Suspected Notre Dame Fire Cause - Short CircuitsNew


After seeing the shocking footage of the fire at the Notre Dame Cathedral in Paris, people were quick to jump to conclusions about the start of the blaze, many claiming without evidence that it was an act of arson or terrorism. A full investigation is planned, but officials are saying it was likely caused by a simple electrical short circuit.

But this has lead to some questions on how exactly a short circuit can cause a fire. While the details haven’t been figured out just yet, there are a couple of ways this could happen.

But first, short circuits. There’s an equation called “Ohm’s Law” that relates voltage, resistance, and current. With a specific voltage and no resistance, it means there’s a lot of current. This can manifest itself as a spark as the circuit is being joined or as heat, like when you connect two ends of a battery with paperclip or use a toaster.

What could have happened? If it’s construction related, a wire likely got damaged by something hitting it or pinching it. It could even be something unexpected like a rodent chewing a wire. In essence, the belief right now is that something connected two wires that weren’t supposed to be connected, causing them to either spark or heat up to an ignition temperature.

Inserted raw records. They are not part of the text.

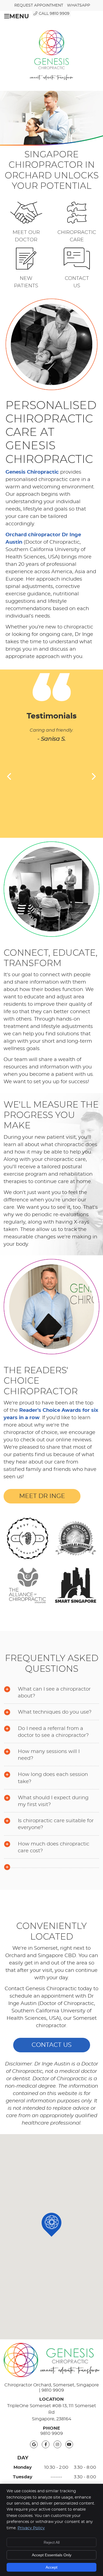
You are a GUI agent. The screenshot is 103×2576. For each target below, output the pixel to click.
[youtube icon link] (69, 2444)
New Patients (26, 282)
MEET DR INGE (42, 1496)
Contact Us (77, 282)
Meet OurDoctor (26, 236)
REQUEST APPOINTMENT (38, 5)
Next (93, 776)
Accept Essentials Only (51, 2555)
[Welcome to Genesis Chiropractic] (51, 78)
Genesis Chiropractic (32, 472)
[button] (51, 2224)
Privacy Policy (31, 2528)
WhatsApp (78, 5)
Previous (9, 776)
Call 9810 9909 (54, 14)
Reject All (52, 2542)
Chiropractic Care (76, 236)
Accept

What protective measures are there? Modern safety requires or recommends a lot of different items, it can be overwhelming at times. Two big items that could have been involved are circuit breakers or Ground Fault Circuit Interrupters, GFCIs, which are also known as “Residual Current Devices” or RCDs. Circuit breakers detect when too much current is being pulled and trip when that’s the case, they’ve mostly replaced fuses in modern houses. GFCIs, however, are testing for an imbalance between what goes out and what goes in. They both have their faults - circuit breakers sometimes don’t trip when they’re supposed to, or, it could be an imperfect short circuit that is pulling too much current but not enough to exceed the limit of the circuit breaker. GFCIs are usually much more sensitive, but if the short circuit is with the return loop, it’s possible, though quite unlikely, that it won’t be detected. Much more likely, in my opinion, is that GFCIs weren’t used. They’re annoying to use because if you switch on a big load, like a saw, it will trip when it’s not supposed to, so I personally avoid them when using heavier equipment. It’s likely that there wasn’t a GFCI on the circuit but there could’ve been a circuit breaker installed and it simply wasn’t effective at stopping the problem.

Also, supply voltage in France is 230 volts, which is the same as places such as India, the rest of Europe and many places in South America. But compared to places such as the United States, Canada, and Japan, that’s about double the voltage we’re used to. Could that have contributed to the fire? In one way, possibly. A larger voltage means that the arcing of a short could be bigger, in other words, it could create a bigger spark, making it more likely to cause a fire. If it is a short where the safety circuits haven’t tripped and a wire just got hotter and hotter, like on your toaster, then the voltage doesn’t really make a difference because it’s a matter of power, a combination of both voltage and current. For example, 110 volts at 10 amps is the same amount of power as 220 volts at 5 amps. The grid effectively provides the same amount of power, no matter the voltage, so that wouldn’t have made a difference.

We don’t know what happened yet, and this is all conjecture based on the limited information we have. But, if it was a short circuit, it was likely that there was either no circuit protection or faulty circuit protection, and an external factor exposed and shorted the wires, causing them to either spark of heat up.

In the US, from 2014 to 2016, there were over 100,000 non-residential fires reported, of which, approximately 8% were attributed to electrical malfunction. The use of GFCIs, as well as regularly testing them and testing the circuit breakers in our homes and businesses can help drop this number. Importantly, if you’re working with electricity in your home and don’t know what you’re doing, reach out to a licensed electrician. Nobody is perfect and we can never eliminate all risks, but they’re trained and legally qualified to help reduce the chance of a catastrophic failure.